- [Exercise directions] Only the lines below from the one containing "At what coordinates" through the last line should be set down, exactly as written and with no pictures.

- [Information given]
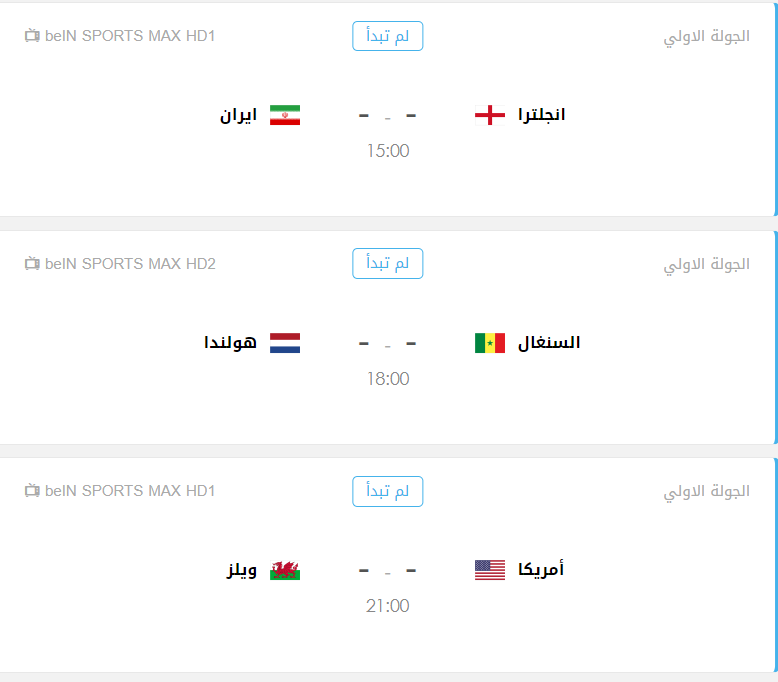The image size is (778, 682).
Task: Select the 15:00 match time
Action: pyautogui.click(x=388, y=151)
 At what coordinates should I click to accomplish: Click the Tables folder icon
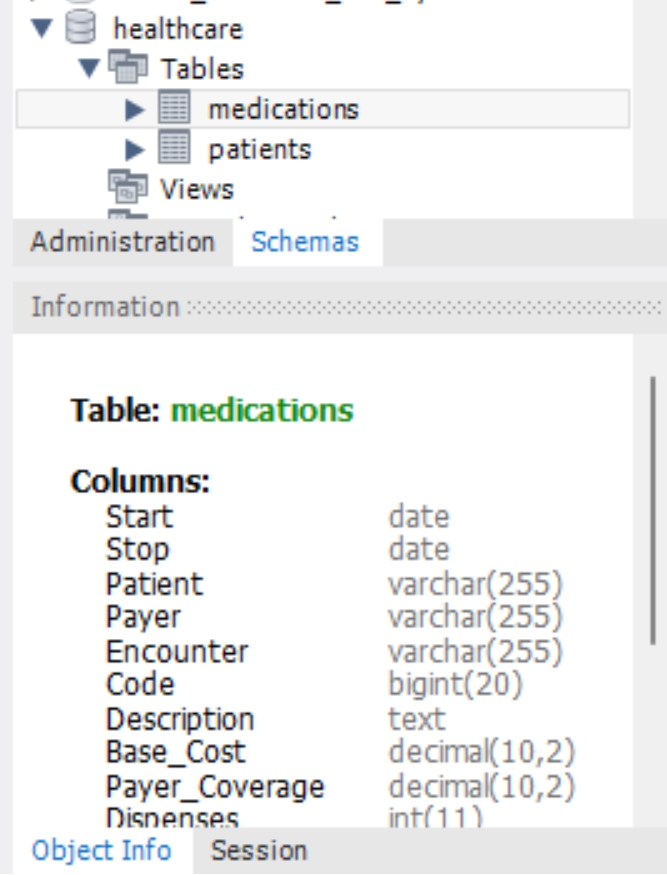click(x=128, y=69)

- [Response area]
 At what coordinates should I click to accomplish: Click the Tables folder icon
click(x=128, y=69)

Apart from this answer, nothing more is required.